I taught him how to pull that off, I just can't tell you why.

He'll soften. I just have to give him a little space. Or maybe he has to give me space. See? This is why I play my music so fucking loud. It blocks out damned near EVERYTHING.

Tuesday, 2 April 2013

Bridget and the lake of fire.

Hear the inside of my brain today. Press play, go to track #3 and just leave it there all damn day.
Withering eyes catch you as you fall
 A bitter sigh, no one moves at all
Let me in for one more long disgrace
Just forget the same distractions you refuse to face
We both know that it's gone
But what if no one knows
No one knows to remember why it's wrong

This is all the pain a man can take
This is how a broken heart still breaks
I don't need much to show you
Only enough to control you
Bury your head inside this
And gather the darkness that binds it
I think I'll die if you deny me
Swallowed alive in eternity
Give me a way to be the agony
I knew you all along
Last night I bumped my nose against the shoulder of the Devil as he took us far out of reach of redemption on purpose, his arms a vise holding me to him. This morning my lips are still numb, my head and limbs hurt vaguely and in my fist is a cheque signed in his fountain-pen flourish.

I made my way down to the beach just before dawn to see if I could reach redemption on my own. The sun came up and drew a harsh line on the rocks. A challenge. Warm me, I thought. No, she said, there's nothing left of you for me to bother with.

I bent down at the water's edge, soaking the hem of my dress, pulling back my sleeves to show the sun how swollen my wrists are because I won't show anyone else. I gingerly floated the cheque in the sea, then I pressed it down until I was up to my elbows in the icy Pacific, my hem drinking up the heavy water, trying to hold enough of me to pull me in, pull me under.

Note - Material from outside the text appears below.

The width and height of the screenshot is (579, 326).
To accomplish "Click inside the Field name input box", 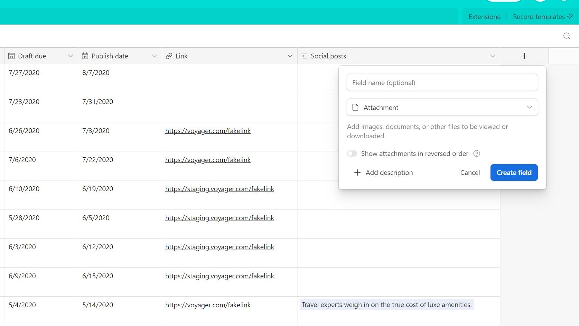I will coord(442,82).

Seems I fight that wherever I go.

The ink runs across the paper, obscuring the secrets he bought from me, whatever ridiculous amount I asked for easily met, without hesitation. That's how I know he's the Devil. It doesn't matter how much it costs, he can pay for it.

I watched the zeros blur and vanish, the paper turning transparent in the saltwater. I picked it up, balled it up in my fist and threw it as hard as I could. It didn't go very far.

I don't either.

I sat down hard on the rocks and smiled at how awful I am. How far I can go before someone reels me back in. How I can climb down here to rock-bottom with such little help, starting over every day.

If you persist in destroying every document I give you just say so and I will switch to deposit. 

His voice doesn't startle me or make me turn around.

I don't need your money. 

It's part of our agreement.

You're not listening. 

Bridget, correct me if I'm mistaken. I'm fulfilling my end of the agreement, what about you?

I fulfill my end. 

But you ruined the cheque?

I'm not a whore (I didn't say it out loud, I only whispered it into the bubbles at the edge of the water). I don't come to you for your money.

Bridget, I can't hear you.

I turn my head and look at him. God. So handsome and I fucked him up too. Or he fucked me up. I don't know who even started it anymore. Oh right, he did. By default. Couldn't just keep his shit together and leave me alone in the first place.

I said I'm not a whore. 

No one says you are.

I raise my hand up to point up the hill. You..you just...gave me..

He looks up at the boathouse jutting out over the edge of the cliff and he looks back at me. Bridget, I thought you would appreciate an immediate, tangible reward but it seems to trigger a deep regret. I didn't mean for that to happen. If it's easier I will just deal with the financial aspect of this invisibly.

I nod. My teeth are chattering. My reward is not what he thinks it is. I'm not who I think I am.

It's time for you to go get warm. Have you been home yet?

I shake my head. No, I haven't. I wasn't going to walk through that door, my new bottom line weighing me down like a stone, a guilty, heavy, unchangeable stone. But I should go home now. I need to peel off this skin and try and grow something thicker.